VISUALIZING: When we read, we visualize SO THAT we can better understand what life is like for our characters or for the people whose lives we are reading about. When we read, we visualize SO THAT we can build empathy for others and better understand what drives them to make the choices that they make. When we read, we visualize SO THAT we can experience, with all of our senses, the difficulties, struggles, joys and experiences of people whose lives are different than our own. When we read, we visualize SO THAT we can better understand the things that we have little experience with ourselves.

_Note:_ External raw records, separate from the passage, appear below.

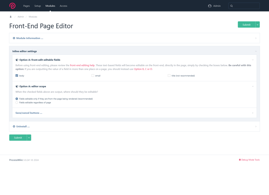Click the Uninstall section X icon
The image size is (269, 195).
pyautogui.click(x=14, y=126)
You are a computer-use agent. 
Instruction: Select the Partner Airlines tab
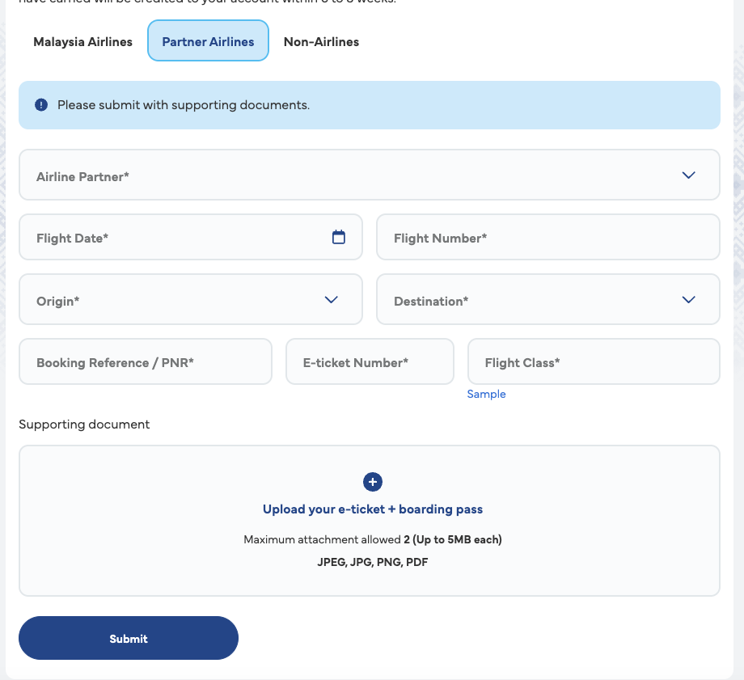tap(208, 41)
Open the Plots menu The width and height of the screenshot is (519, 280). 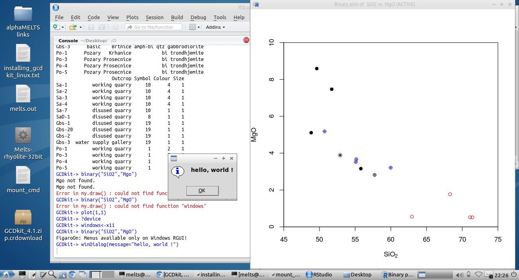pos(132,17)
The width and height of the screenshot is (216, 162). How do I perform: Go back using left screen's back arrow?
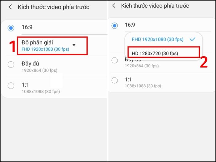tap(10, 7)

QUESTIONING: When we read, we ask questions SO THAT we can check for inaccuracies and bias. When we read, we ask questions SO THAT we can think about whose voices are being heard and whose voices are not being heard. When we read, we ask questions SO THAT we know what else we need to know in order to really understand what our text is saying. When we read, we ask questions SO THAT we can read critically and think about more than just what is written on the page. When we read, we ask questions SO THAT we can begin to think about perspectives other than own and wonder about how others view the same text we have read.

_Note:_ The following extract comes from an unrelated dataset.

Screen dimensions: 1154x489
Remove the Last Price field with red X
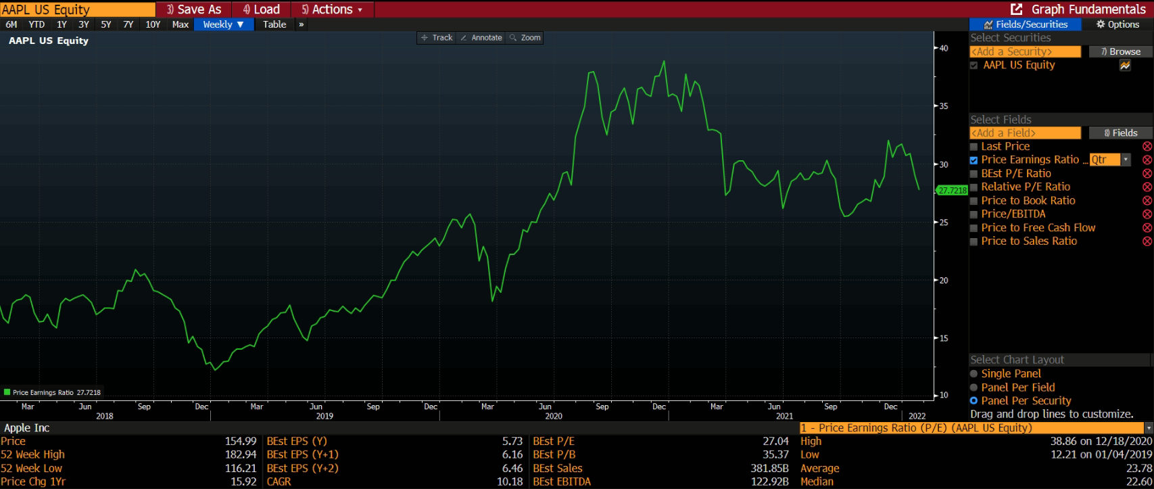coord(1147,147)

INFERRING: When we read, we infer SO THAT we can understand the social commentary that an author is trying to make and decide whether we agree or disagree with it. When we read, we infer SO THAT we can understand what an author or a text is trying to teach us. When we read, we infer SO THAT we can understand how a character’s or real life person’s life and background impact the way he or she is acting or feeling or the choices he or she is making. When we read, we infer SO THAT we can understand the intended and unintended messages that are being sent to us through a text and then fight back against those messages with which we do not agree.

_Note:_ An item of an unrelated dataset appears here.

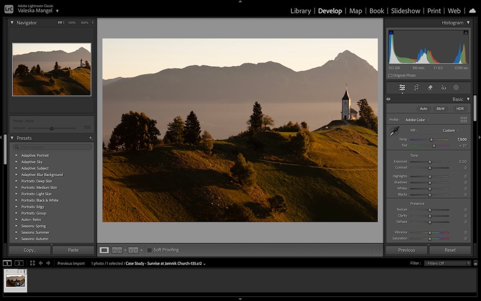Viewport: 481px width, 301px height.
Task: Open the Masking tool
Action: point(456,87)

SYNTHESIZING: When we read, we synthesize SO THAT we can put together multiple perspectives on a single event in order to more fully understand the complexities of that event. When we read, we synthesize SO THAT we do not rely on one single story to help us understand an entire group of people or country or time in history. When we read, we synthesize SO THAT we can correct our own misconceptions as we gather more information.
This is just a short list of some of the real world purposes that we looked at this past year for using some of the reading comprehension strategies that we focus on in fifth grade. What was important to me is that I helped my students to see that these reading comprehension strategies were about more than just better understanding the text they were reading. These strategies were really about better understanding the world we live in. That had not been coming through in my previous years of teaching.
My work with this has only just started and I am eager to continue working on finding real meaning and purpose for each of the reading comprehension strategies so that my students will start to see them as more than something that their teacher is forcing them to do. I would love to hear any ideas on how YOU have helped your students to see the purpose of these strategies in your own classrooms.